[[ DATA FOR THIS EXERCISE, beginning ]]

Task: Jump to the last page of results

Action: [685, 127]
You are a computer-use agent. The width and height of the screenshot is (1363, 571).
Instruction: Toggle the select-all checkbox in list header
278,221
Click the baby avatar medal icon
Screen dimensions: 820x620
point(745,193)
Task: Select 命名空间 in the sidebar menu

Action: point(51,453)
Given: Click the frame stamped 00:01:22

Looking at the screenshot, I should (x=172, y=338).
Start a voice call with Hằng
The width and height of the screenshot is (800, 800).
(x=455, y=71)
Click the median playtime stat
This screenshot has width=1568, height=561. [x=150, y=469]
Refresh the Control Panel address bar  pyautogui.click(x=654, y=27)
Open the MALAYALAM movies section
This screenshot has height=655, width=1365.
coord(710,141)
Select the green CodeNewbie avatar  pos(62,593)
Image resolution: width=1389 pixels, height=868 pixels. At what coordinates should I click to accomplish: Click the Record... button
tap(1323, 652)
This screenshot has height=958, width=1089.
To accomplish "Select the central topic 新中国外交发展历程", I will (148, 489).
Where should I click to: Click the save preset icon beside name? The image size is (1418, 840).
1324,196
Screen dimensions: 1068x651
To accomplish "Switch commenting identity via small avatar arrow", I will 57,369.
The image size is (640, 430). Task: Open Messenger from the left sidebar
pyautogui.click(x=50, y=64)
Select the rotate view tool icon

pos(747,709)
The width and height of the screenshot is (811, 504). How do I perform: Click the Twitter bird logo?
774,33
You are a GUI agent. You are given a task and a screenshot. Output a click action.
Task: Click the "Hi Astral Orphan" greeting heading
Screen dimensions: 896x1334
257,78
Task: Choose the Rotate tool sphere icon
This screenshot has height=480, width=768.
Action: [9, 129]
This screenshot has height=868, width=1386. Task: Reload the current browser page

[[ DATA FOR THIS EXERCISE, end ]]

- REQUIRED ACTION:
Beginning at the opening line of the data, transcribe each line exactly until you reach the line with "Task: Choose the Rotate tool sphere icon", which you also include, and go no further.

- EXERCISE ANSWER:
Task: Jump to the last page of results

Action: [685, 127]
You are a computer-use agent. The width and height of the screenshot is (1363, 571).
Instruction: Toggle the select-all checkbox in list header
278,221
Click the baby avatar medal icon
Screen dimensions: 820x620
point(745,193)
Task: Select 命名空间 in the sidebar menu

Action: point(51,453)
Given: Click the frame stamped 00:01:22

Looking at the screenshot, I should (x=172, y=338).
Start a voice call with Hằng
The width and height of the screenshot is (800, 800).
(x=455, y=71)
Click the median playtime stat
This screenshot has width=1568, height=561. [x=150, y=469]
Refresh the Control Panel address bar  pyautogui.click(x=654, y=27)
Open the MALAYALAM movies section
This screenshot has height=655, width=1365.
coord(710,141)
Select the green CodeNewbie avatar  pos(62,593)
Image resolution: width=1389 pixels, height=868 pixels. At what coordinates should I click to accomplish: Click the Record... button
tap(1323, 652)
This screenshot has height=958, width=1089.
To accomplish "Select the central topic 新中国外交发展历程", I will (148, 489).
Where should I click to: Click the save preset icon beside name? The image size is (1418, 840).
1324,196
Screen dimensions: 1068x651
To accomplish "Switch commenting identity via small avatar arrow", I will 57,369.
The image size is (640, 430). Task: Open Messenger from the left sidebar
pyautogui.click(x=50, y=64)
Select the rotate view tool icon

pos(747,709)
The width and height of the screenshot is (811, 504). How do I perform: Click the Twitter bird logo?
774,33
You are a GUI agent. You are given a task and a screenshot. Output a click action.
Task: Click the "Hi Astral Orphan" greeting heading
Screen dimensions: 896x1334
257,78
Task: Choose the Rotate tool sphere icon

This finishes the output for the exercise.